In keeping with its 2010 strategic plan to build a robust transmission system and develop efficient energy markets, the Southwest Power Pool (SPP) board of directors approved a near-term transmission expansion plan that will result in the construction of US$251 million in new transmission projects needed to maintain reliable supplies of electricity across its nine-state region. These projects are expected to be constructed over the next five years.

The board also approved a 10-year transmission expansion plan, with projects estimated at about $1.5 billion of engineering and construction costs that are expected to provide $834 million in net regional savings over 40 years.

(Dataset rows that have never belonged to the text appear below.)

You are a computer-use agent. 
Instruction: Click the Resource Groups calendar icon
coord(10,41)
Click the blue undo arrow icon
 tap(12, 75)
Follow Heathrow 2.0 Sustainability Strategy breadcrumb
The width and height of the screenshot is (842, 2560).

The approved suite of projects are a result of SPP's Integrated Transmission Planning (ITP) process, which is an iterative three-year cycle that includes 20-year, 10-year and near-term assessments, and targets transmission expansion solutions that meet reliability, policy and economic needs within the region.

“This is the second year for us to use the ITP process, and it reflects well on the collaborative, member-driven focus of SPP,” said SPP President and CEO Nick Brown. “Our transparent approach includes state regulators who serve on the SPP Regional State Committee (RSC). The RSC has substantive authority to direct policy changes on behalf of ratepayers and influence important regulatory issues such as how costs of new transmission are allocated in the SPP region.”

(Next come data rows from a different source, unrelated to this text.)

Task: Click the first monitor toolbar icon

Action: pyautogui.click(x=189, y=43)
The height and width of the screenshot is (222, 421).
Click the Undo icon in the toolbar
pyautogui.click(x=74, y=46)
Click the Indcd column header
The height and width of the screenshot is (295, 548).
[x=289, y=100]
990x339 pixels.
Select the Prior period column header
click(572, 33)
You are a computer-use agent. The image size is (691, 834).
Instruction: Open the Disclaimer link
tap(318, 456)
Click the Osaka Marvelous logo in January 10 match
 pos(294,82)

The project portfolio from the ITP 10-year assessment is expected to mitigate more than 61 reliability issues, enable every state within SPP to meet its renewable goals while reducing CO2 emissions and provide regional energy savings that allow utilities to supply their customers' needs more economically. The plan calls for 786 miles (1,265 km) of 345-kV lines, 124 miles (200 km) of 230-kV lines and 15 transformers.